And again an "old" band that features on WoNoblog in a short period of time. Madness always curried favour with me, ever since its first hit single 'One step beyond' in 1979. The fast paced, ska-fueled, nearly instrumental song, opened my musical tastes to a new sort of fun. All the hits that followed only added to the fun. In 2008 the band released another come back album, 'The liberty of Norton Folgate', which I really liked. More serious but still great fun. And now an album with a title that spells "yes" in English 8x over. Already at first listen I knew, I like you. Despite the fact that Madness's playing with the break on, the songs stand out and range broadly enough to keep attention where it should be. Let's go into more detail.
Madness manages to come up with music that fits its "men of a certain age members'" age. Its all in the mid-fast range, but arranged in such a way that there's a lot of ear candy in the mix, that make the songs interesting to listen to. Madness as grown ups? They attempted that from album '7' onwards, haven't they? That wasn't a huge success, while Oui oui ... is. 'My girl 2' features twice on the album. His girl is still mad at him every once in a while, but he is totally happy with her nowadays and carries her around on both hands, it seems. I like the Clive Langer/Charlie Andrew mix slightly better than the original.

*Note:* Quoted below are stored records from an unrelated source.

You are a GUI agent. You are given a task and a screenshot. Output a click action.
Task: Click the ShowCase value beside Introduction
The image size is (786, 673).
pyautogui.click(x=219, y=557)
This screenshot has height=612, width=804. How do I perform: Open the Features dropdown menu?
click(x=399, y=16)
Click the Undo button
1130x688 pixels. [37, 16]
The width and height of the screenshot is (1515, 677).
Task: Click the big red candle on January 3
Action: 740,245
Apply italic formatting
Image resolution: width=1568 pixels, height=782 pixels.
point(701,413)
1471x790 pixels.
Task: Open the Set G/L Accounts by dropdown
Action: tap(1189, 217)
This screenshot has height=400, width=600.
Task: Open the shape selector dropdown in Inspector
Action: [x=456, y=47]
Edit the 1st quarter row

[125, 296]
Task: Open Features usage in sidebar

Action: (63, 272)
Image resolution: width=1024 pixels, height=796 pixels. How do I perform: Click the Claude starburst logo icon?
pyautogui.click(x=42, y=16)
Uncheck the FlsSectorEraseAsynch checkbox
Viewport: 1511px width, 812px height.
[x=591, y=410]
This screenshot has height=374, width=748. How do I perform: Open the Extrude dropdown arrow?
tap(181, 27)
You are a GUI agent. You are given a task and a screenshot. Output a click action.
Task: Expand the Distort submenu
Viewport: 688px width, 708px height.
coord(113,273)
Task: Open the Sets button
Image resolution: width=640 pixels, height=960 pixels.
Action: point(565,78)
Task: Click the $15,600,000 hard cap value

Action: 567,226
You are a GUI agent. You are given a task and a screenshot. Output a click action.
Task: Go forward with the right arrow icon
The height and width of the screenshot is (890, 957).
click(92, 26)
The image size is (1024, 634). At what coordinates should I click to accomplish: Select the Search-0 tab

For the rest the music goes from reggae based songs to songs what in The Netherlands are called "levenslied", which translates in "songs of life". Madness does it with a tongue in cheek, so that makes it sort of alright. "Never knew your name" even has the same theme as André Hazes' "Een beetje verliefd". A funky guitar and the signature sax sound of Kix sort of make up for the very tacky strings. The Philly soul, but also of Silver Convention strings are very un-Madness though. 'Misery' also could have been such a song, but the upbeat tempo makes up for the schmalzyness. Putting some mariachi influences into 'La Luna' works very well. High trumpets, deep vocals and the smooth rhythm transports anyone to beaches in warmer climes, thinking of Cuba libres.
Madness manages to combine more serious songs with pleasant melodies. Just listen to 'How can I tell you? switches from this slow song to a deliciously up-tempo song, with a great melody, piano part and guitar bit. Suggs gets away singing all these different sounds and genres. Not because he's a great singer, but because he knows his limitations and sticks to them. His voice has aged a bit, but that does not hurt Madness's sound in any way. It fits the band in 2012 in a gracious way.
Then the great intro to 'Kitchen floor' sets in with this sixties sounding electric piano. A slow reggae tune, that could have had Ian Dury as a singer. Lovely, bluesy guitar solo as well (and sax). There's some Beethoven mixed into 'Misery', which is quite surprising in such a song. 'Leon' is Madness' take on a John Lennon, The Beatles era, song, mixed into a Madness context.
I could go on like this. Madness has sort of reinvented itself and thus made itself ready for a future into a somewhat older age. Oui oui is a graceful, fun album. The antics are gone, but at every Madness show there will be enough of that, while the new songs give the band members time for a breather and present quality at the same time. Oui oui is not the best album ever, but a great Madness album of a sort which I did not know they had in them. The newer influences work very much in the band's favour. Perhaps a bit less Madness and a bit more of a lot other things. As long as that generates fun songs like 'Circus freaks', let Madness incorporate any influence they want.